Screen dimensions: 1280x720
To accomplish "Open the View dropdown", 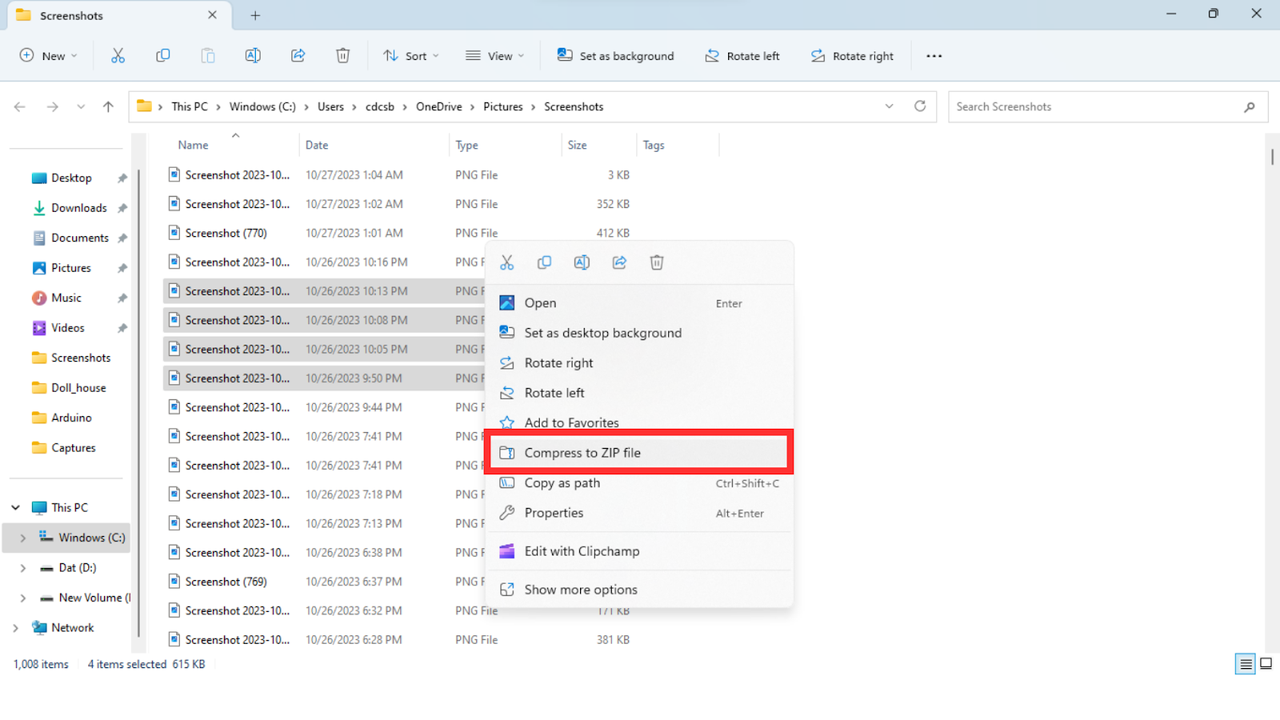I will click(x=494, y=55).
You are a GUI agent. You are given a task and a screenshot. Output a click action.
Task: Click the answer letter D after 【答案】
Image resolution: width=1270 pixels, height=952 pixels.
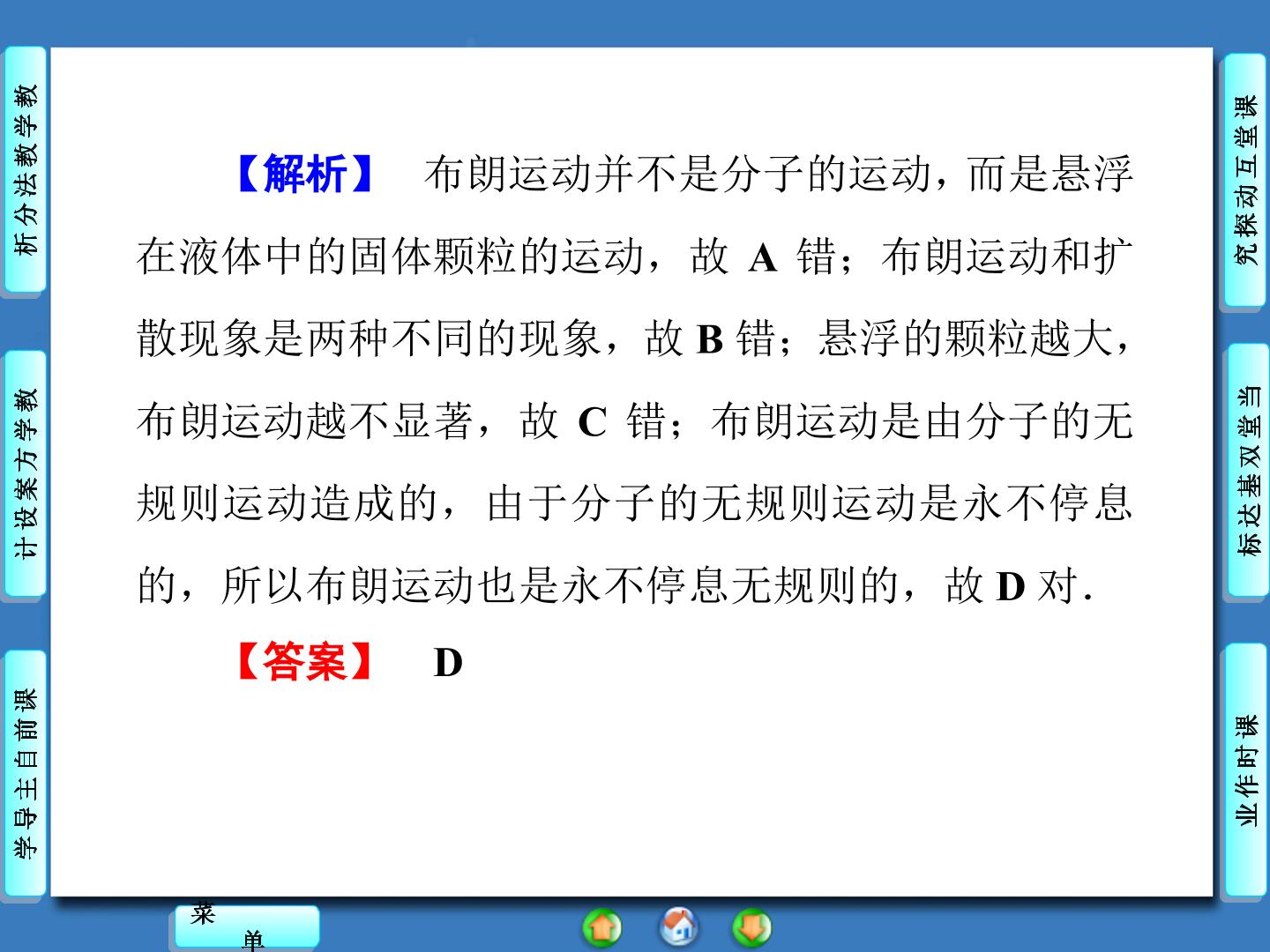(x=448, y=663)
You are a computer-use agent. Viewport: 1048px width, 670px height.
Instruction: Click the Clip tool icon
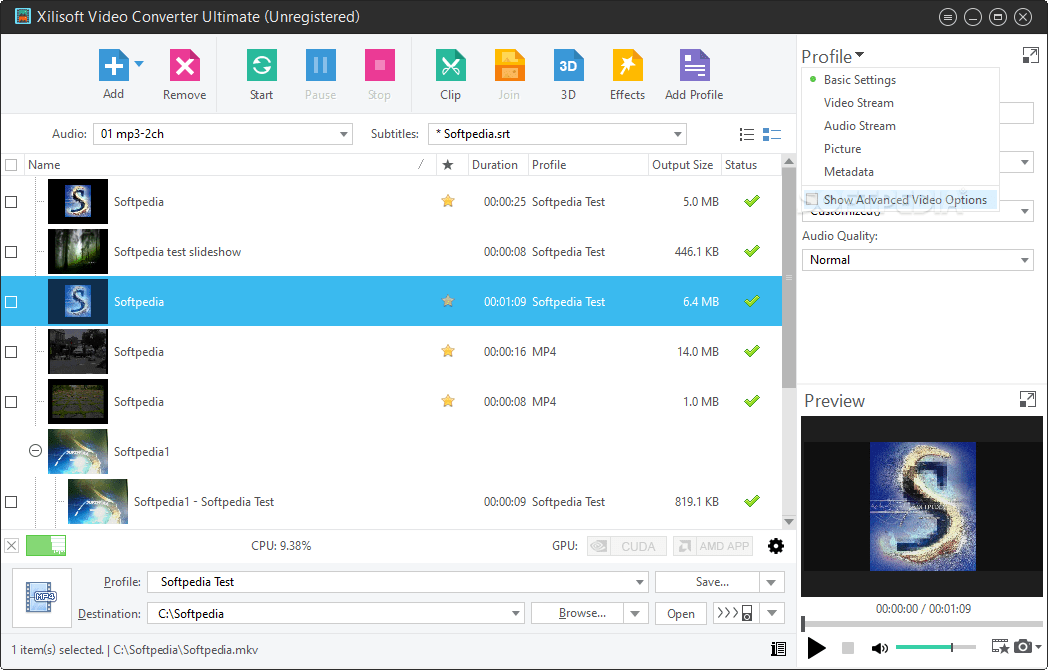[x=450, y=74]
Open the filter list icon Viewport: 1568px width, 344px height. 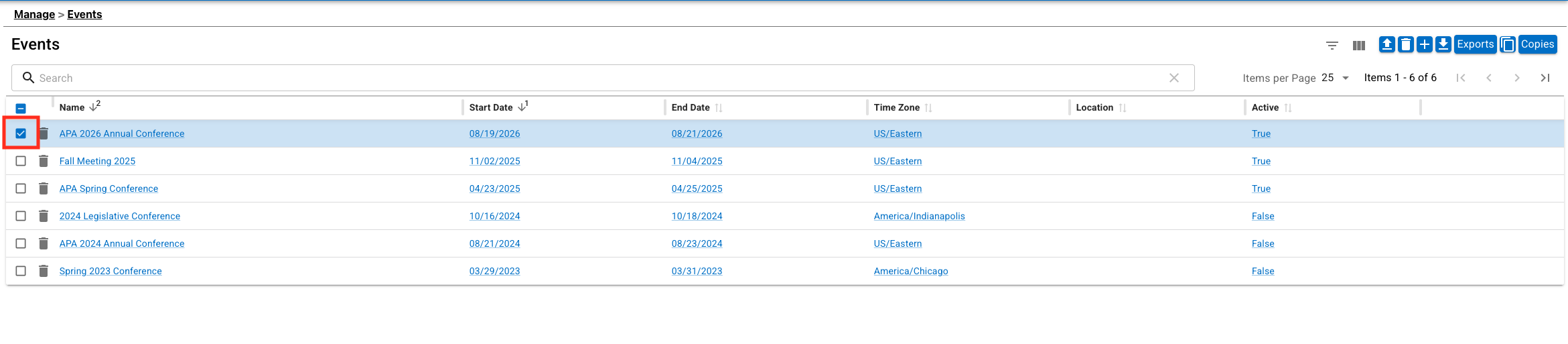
--
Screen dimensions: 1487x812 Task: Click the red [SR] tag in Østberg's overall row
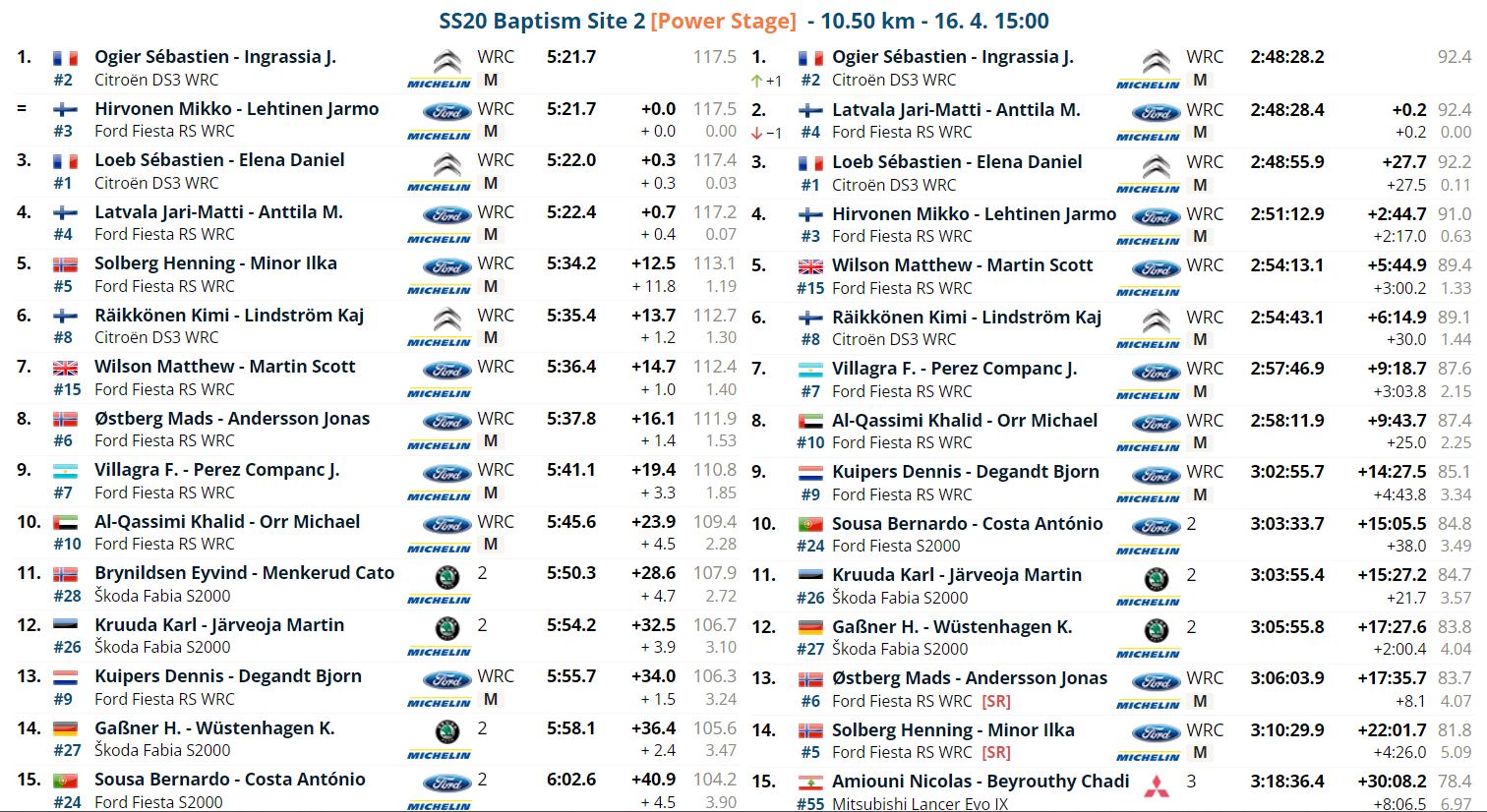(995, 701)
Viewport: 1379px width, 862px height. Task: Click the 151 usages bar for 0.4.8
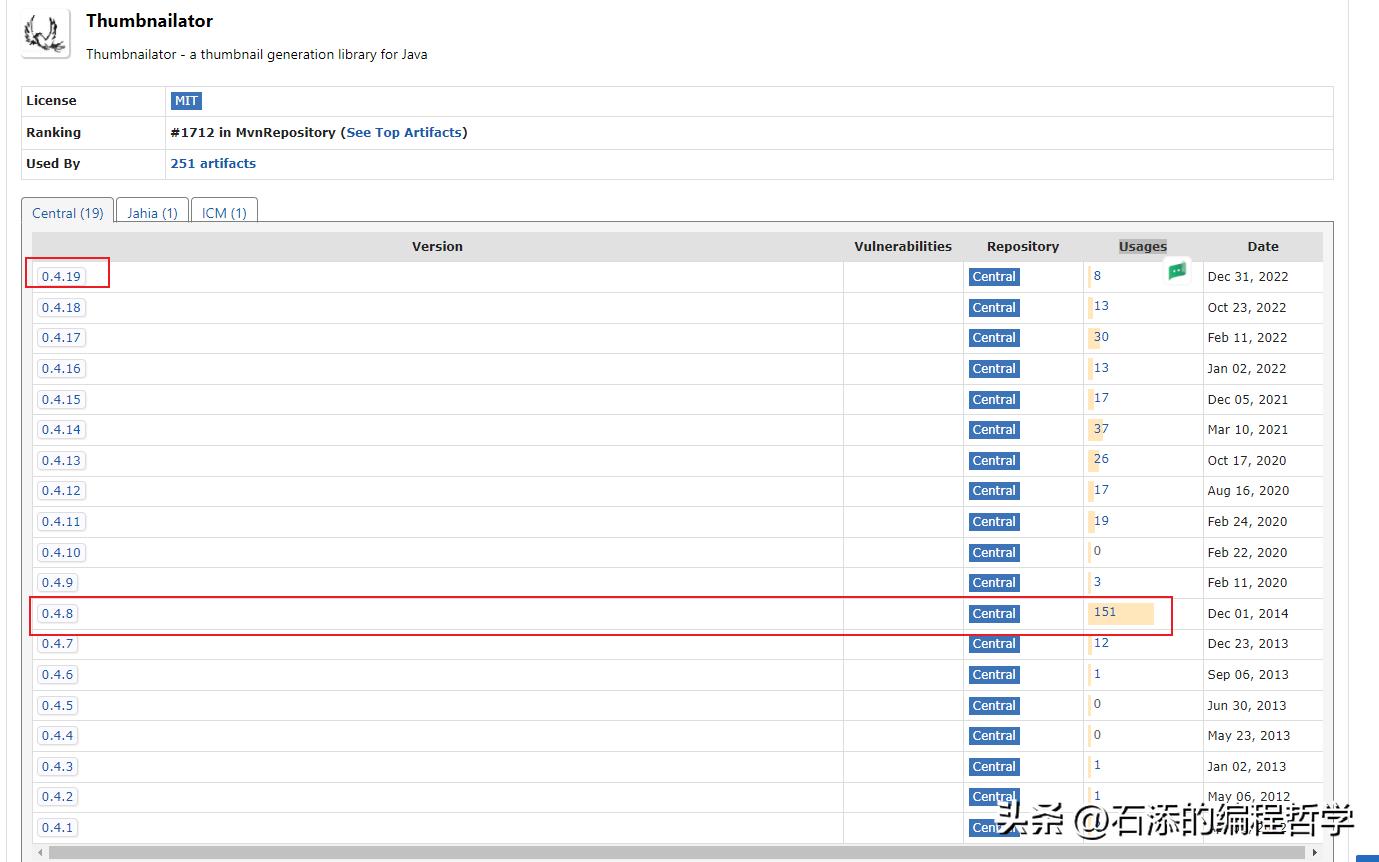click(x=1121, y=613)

▸ EXERCISE PROMPT
Among the entries above, locate the line with "You are a computer-use" and the line with "Open the filter". Give those two lines and all lines between them again, exactly, leaving out the pictures.

▸ REPLY TO THE TASK
You are a computer-use agent. Viewport: 1048px width, 670px height.
Instruction: Click the Clip tool icon
[x=450, y=74]
Open the filter list icon Viewport: 1568px width, 344px height. 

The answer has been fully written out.